By Owen Gleiberman, Variety

At this point, the prospect of another chapter in the Saw series might conceivably be worse — or, perhaps, one of those movies in which the French director Bruno Dumont tries to pass off his ponderous metaphysical misanthropy as “light and funny.” Really, though, one would be hard-pressed to think of a contemporary movie form more torturous to sit through than the cutesy-wacky anthropomorphic celebrity-voiced pet comedy.

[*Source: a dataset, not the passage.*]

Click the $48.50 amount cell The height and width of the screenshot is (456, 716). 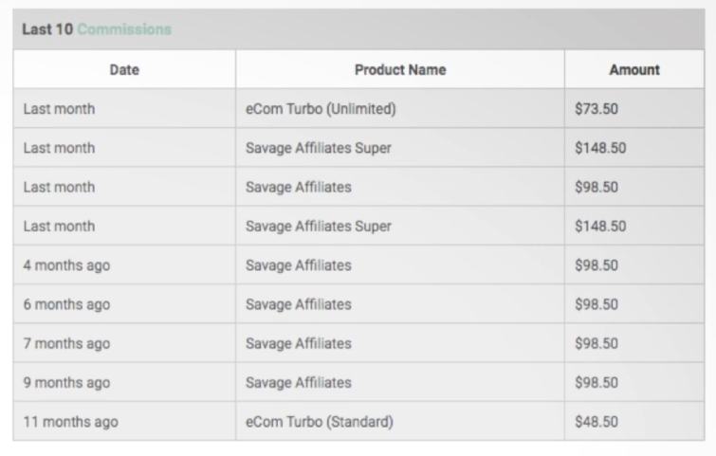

The thing that’s so excruciating about films like Garfield: The Movie, Cats & Dogs, Beverly Hills Chiuahua, or the new Nine Lives — starring Kevin Spacey as the voice of a disgruntled kitty cat named Mister Fuzzypants; are you tumbling out of your chair with laughter yet? — is not that they’re comedies about talking animals. (Many fantastic animated movies are comedies about talking animals.) It’s that they’re made by people laboring under the delusion that an animal who talks is in itself funny. News flash: It is not. It’s funny only if you believe that the zaniest special-effects comedy of 1964 starring the voice of Shecky Greene is funny.

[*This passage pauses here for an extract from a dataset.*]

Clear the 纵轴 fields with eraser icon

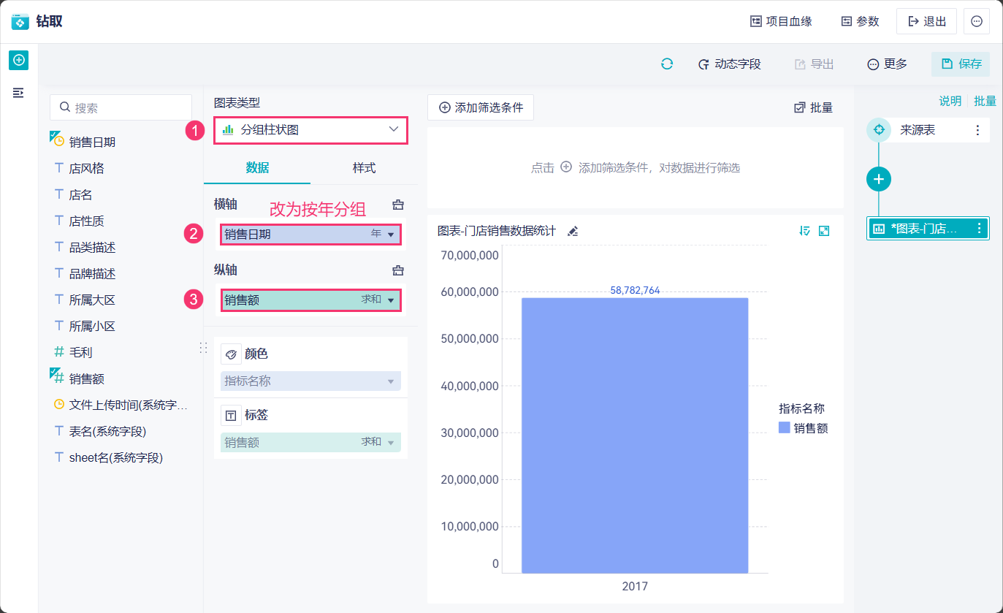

Related: ‘Nine Lives’ Director Barry Sonnenfeld on Working with Animals: “Dogs Are Easy and Cats Are Hard”

Barry Sonnenfeld, the director of Nine Lives, is that kind of a filmmaker: a glorified rib-nudger, an FX-meets-vaudeville throwback. In Nine Lives, it’s supposed to be a major hoot that Spacey’s Tom Brand, a vaguely Trumpian New York entrepreneur obsessed with building the tallest, longest skyscraper in America, gets into a freak accident that transfers his personality into the body of a cat. (Meanwhile, the body of Brand himself lies in a coma. No, it doesn’t really make sense.) None of the members of his family can hear the cat talking, and neither can his back-stabbing business associates. That privilege is reserved for those of us in the audience. We’re the ones who are supposed to be cracking up whenever Mister Fuzzypants says something like “Oh, look, Satan’s over!” (as his lush of an ex-wife wanders into the room) or “No, thank you! I have the rug!” after his owner (Jennifer Garner), who is actually his current wife, directs him toward the litter box.

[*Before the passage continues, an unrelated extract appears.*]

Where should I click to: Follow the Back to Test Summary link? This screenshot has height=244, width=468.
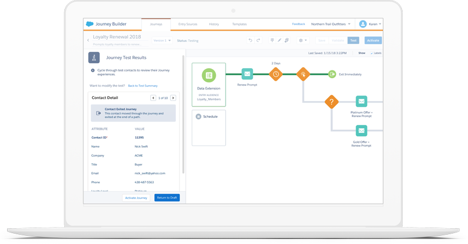(143, 86)
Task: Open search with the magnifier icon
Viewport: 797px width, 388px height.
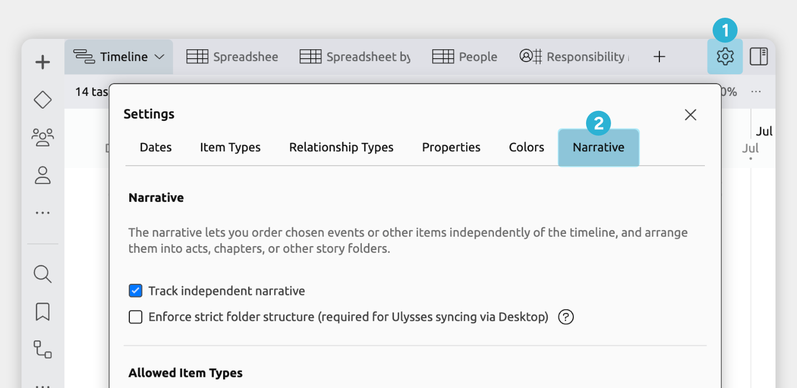Action: coord(43,274)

You can imagine this movie being one infinitesimal notch funnier — which is to say, a small notch above zero — if Rodney Dangerfield had been speaking the lines. The actual fluffy feline who appears in the role of Mister Fuzzypants wears an expression of vaguely depressive boredom that, in theory, is supposed to mirror the Spacey dyspepsia. But Spacey, who is known in showbiz circles for his wicked improvisations, could probably have made up wittier dialogue in his sleep. He’s hamstrung by this glum paycheck dud, and so is everyone else. Nine Lives is a lot like a cat: It occasionally bestirs itself, and it would like to be stroked with love, but mostly it just sits there. It’s a pet farce so flat it makes you long for the Lubitsch touch of the Alvin and the Chipmunks comedies.

Related: ‘House of Cards’ Star Robin Wright Demanded Equal Pay With Kevin Spacey

The film opens with a montage of cat videos, and one reason the script is so lame is that the whole reductive reasoning behind this French-Chinese co-production may have come down to: “Cat videos are hot! Huge demo! Let’s make a movie full of that stuff!” In other words, let’s lay on the cat slapstick — and Sonnenfeld does. See Mister Fuzzypants try to hold a pen and scrawl a note! See Mister Fuzzypants try to pour out a decanter of 50-year-old Scotch! See him leap onto counters and up walls, inch along the ledges of a Fifth Avenue high-rise, and fall flat on his feline back! In the movie, some of these routines actually do get turned into amateur cat videos, and it’s a little mystifying why, since they pale next to the real thing.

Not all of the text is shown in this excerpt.